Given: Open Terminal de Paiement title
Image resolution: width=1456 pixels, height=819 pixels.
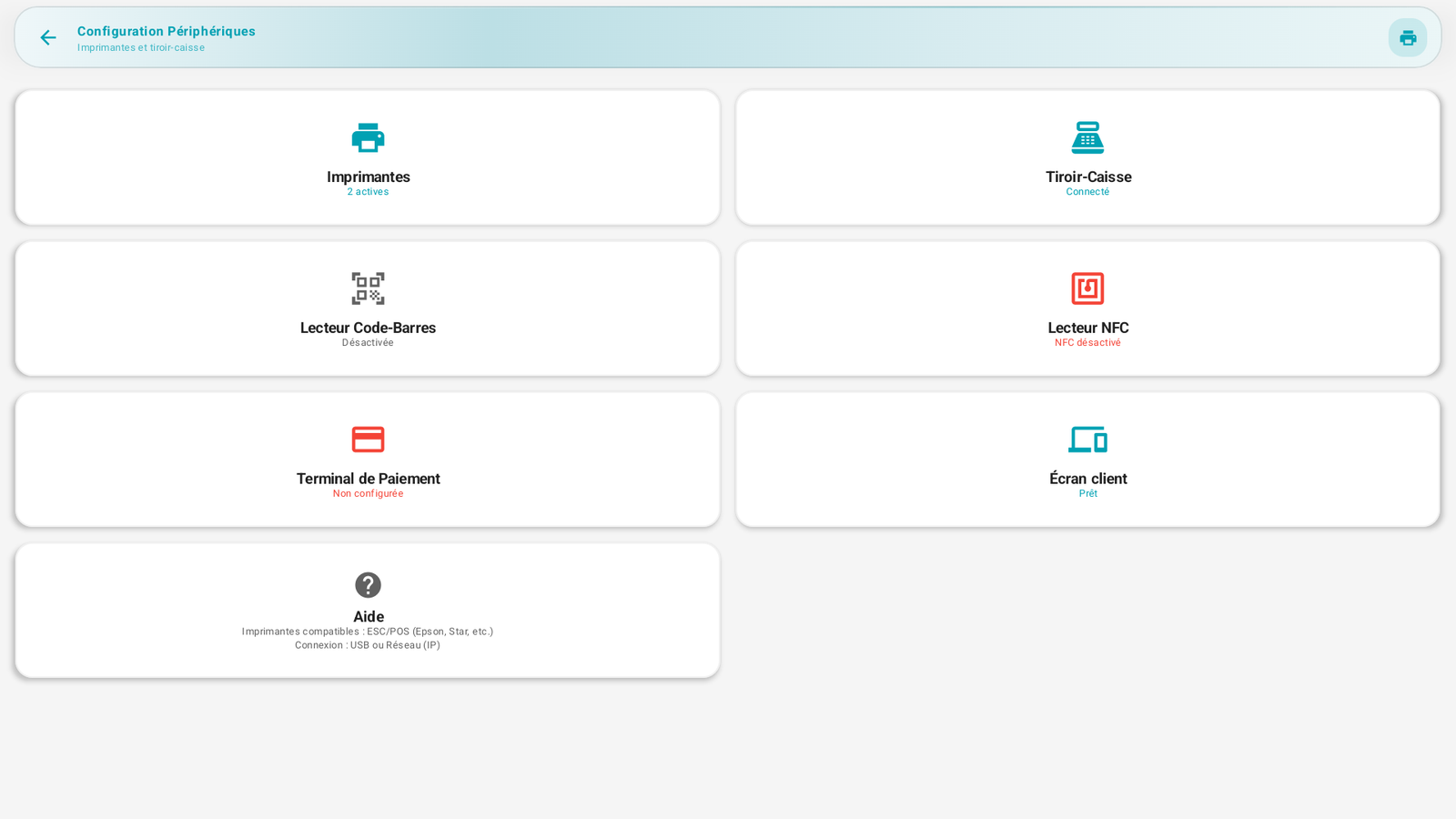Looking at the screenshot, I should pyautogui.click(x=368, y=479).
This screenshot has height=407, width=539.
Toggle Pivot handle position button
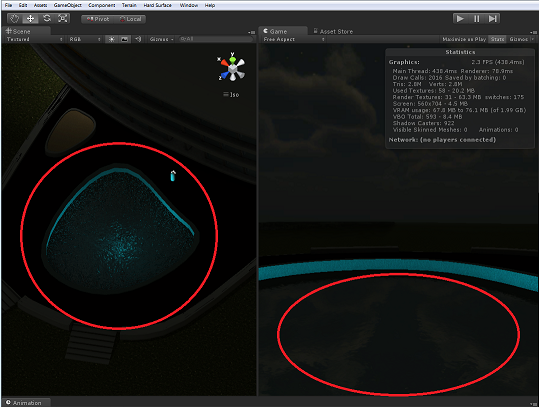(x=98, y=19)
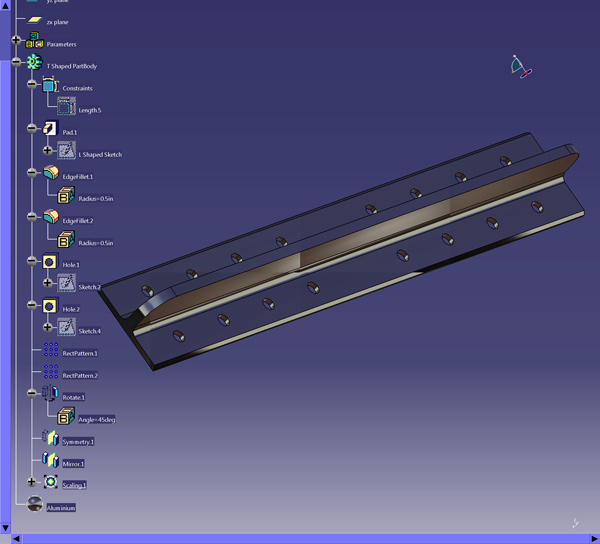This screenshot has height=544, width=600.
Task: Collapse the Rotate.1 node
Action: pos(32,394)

==============================

== Problem requirements ==
Could the entries be output exactly as written, but without their images?

== Solution for this exercise ==
Given: Open Terminal de Paiement title
Image resolution: width=1456 pixels, height=819 pixels.
Looking at the screenshot, I should pyautogui.click(x=368, y=479).
This screenshot has height=407, width=539.
Toggle Pivot handle position button
(x=98, y=19)
This screenshot has height=544, width=600.
Task: Collapse the Rotate.1 node
Action: pos(32,394)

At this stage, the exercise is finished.